Esta norma, adoptada formalmente en 2011 mediante la Ley 1473, surgió como una respuesta técnica a la necesidad de disciplina fiscal en un país vulnerable a los vaivenes del precio del petróleo y con una alta exposición al endeudamiento externo. Desde entonces, su aplicación ha generado beneficios indiscutibles: Colombia ganó credibilidad en los mercados internacionales, se aseguró condiciones de financiamiento favorables y logró mantener una trayectoria de deuda moderada hasta que la pandemia de COVID-19 obligó a su suspensión temporal.
Aquel momento de emergencia justificó, con fundamentos técnicos sólidos, una flexibilización del marco fiscal. Se trataba de responder a una crisis sanitaria y económica sin precedentes. No obstante, en el contexto actual, la suspensión de la regla fiscal vuelve a estar sobre la mesa, pero ya no como una reacción a un desastre global, sino como una decisión política enmarcada en una nueva visión de desarrollo social del Estado.
El gobierno ha argumentado que se requiere ampliar el espacio fiscal para financiar programas sociales, inversión en infraestructura y reformas estructurales. Aunque ese objetivo es legítimo, preocupa que la suspensión de la regla fiscal sin un marco claro de sostenibilidad a mediano y largo plazo pueda traducirse en desequilibrios macroeconómicos severos. El gasto sin control, en ausencia de reformas tributarias estructurales o mejoras sustanciales en eficiencia del gasto público, termina erosionando la confianza de los inversionistas, elevando el riesgo país, y encareciendo el financiamiento tanto para el Estado como para el sector privado.
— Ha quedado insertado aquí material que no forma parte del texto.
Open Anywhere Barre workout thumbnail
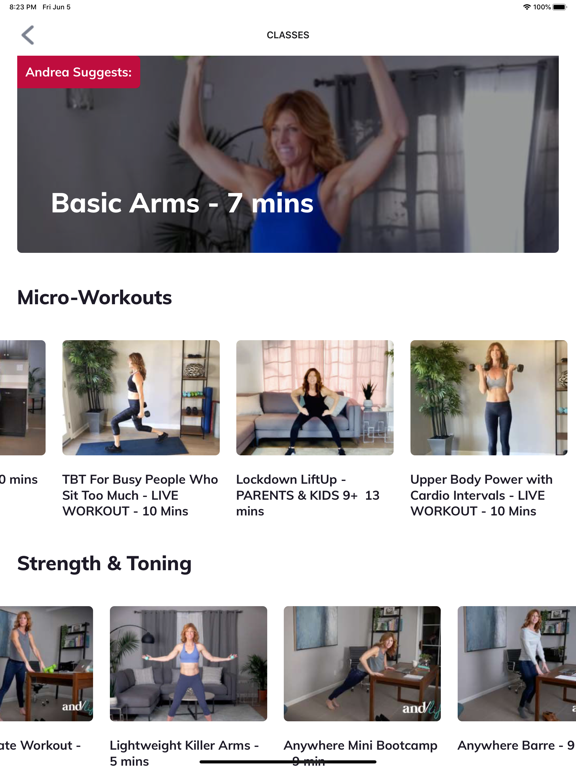 click(x=517, y=664)
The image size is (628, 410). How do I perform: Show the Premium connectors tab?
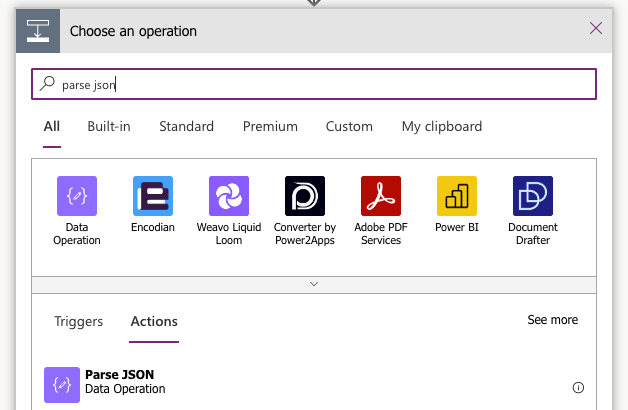pyautogui.click(x=270, y=127)
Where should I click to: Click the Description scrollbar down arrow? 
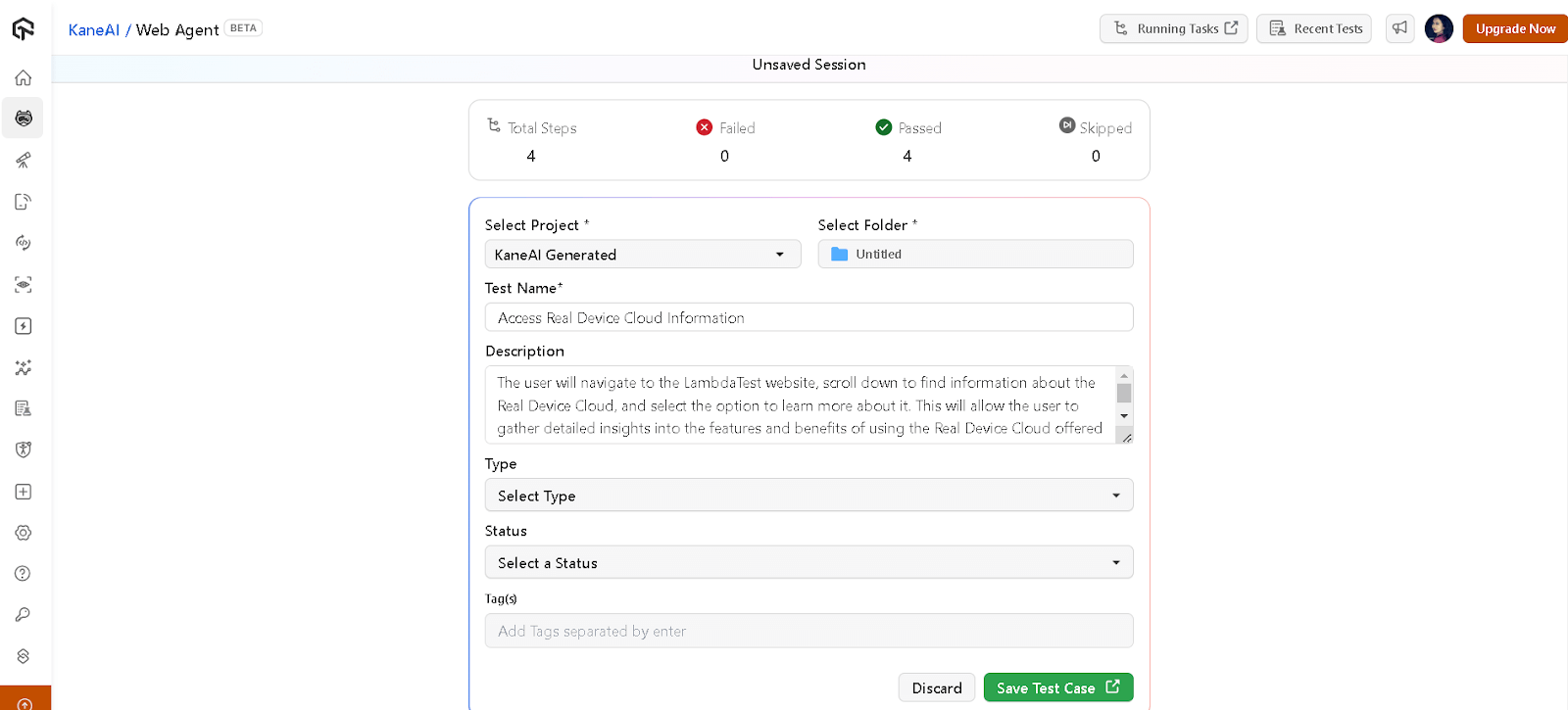(1124, 416)
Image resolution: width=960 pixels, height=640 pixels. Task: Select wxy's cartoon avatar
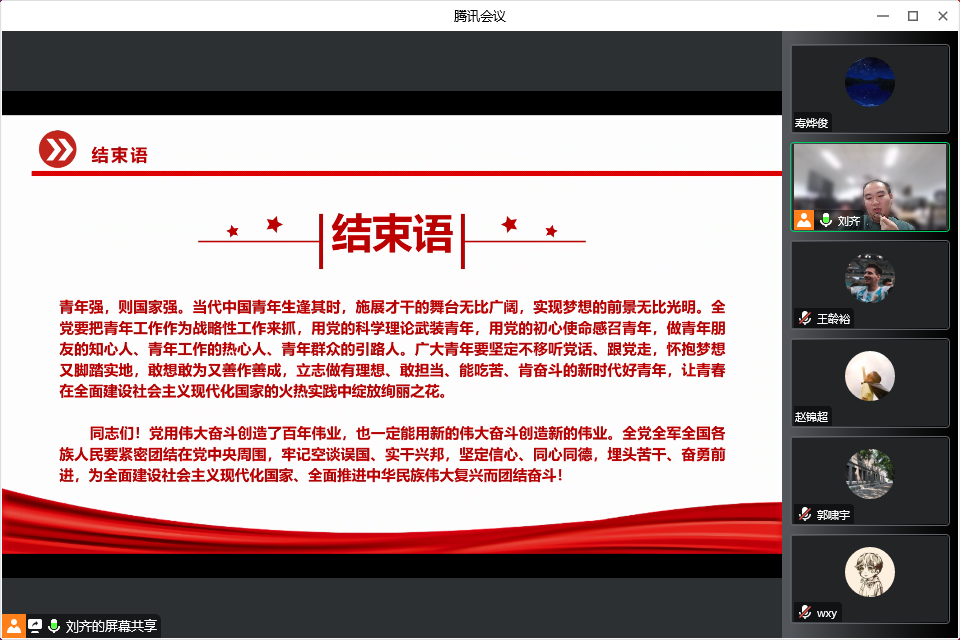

Esto no es un debate abstracto. Tiene efectos concretos en las regiones. En territorios como el Distrito de Santa Marta y el departamento del Magdalena, esta coyuntura fiscal representa una oportunidad y un riesgo al mismo tiempo. Por un lado, la flexibilización puede permitir el acceso a recursos para proyectos prioritarios de infraestructura educativa, conectividad rural, turismo sostenible y atención social. Por otro, si no existe capacidad institucional para ejecutar con transparencia y eficiencia esos recursos, o si los proyectos se quedan a mitad de camino por falta de sostenibilidad, el resultado será más frustración y más dependencia del centro.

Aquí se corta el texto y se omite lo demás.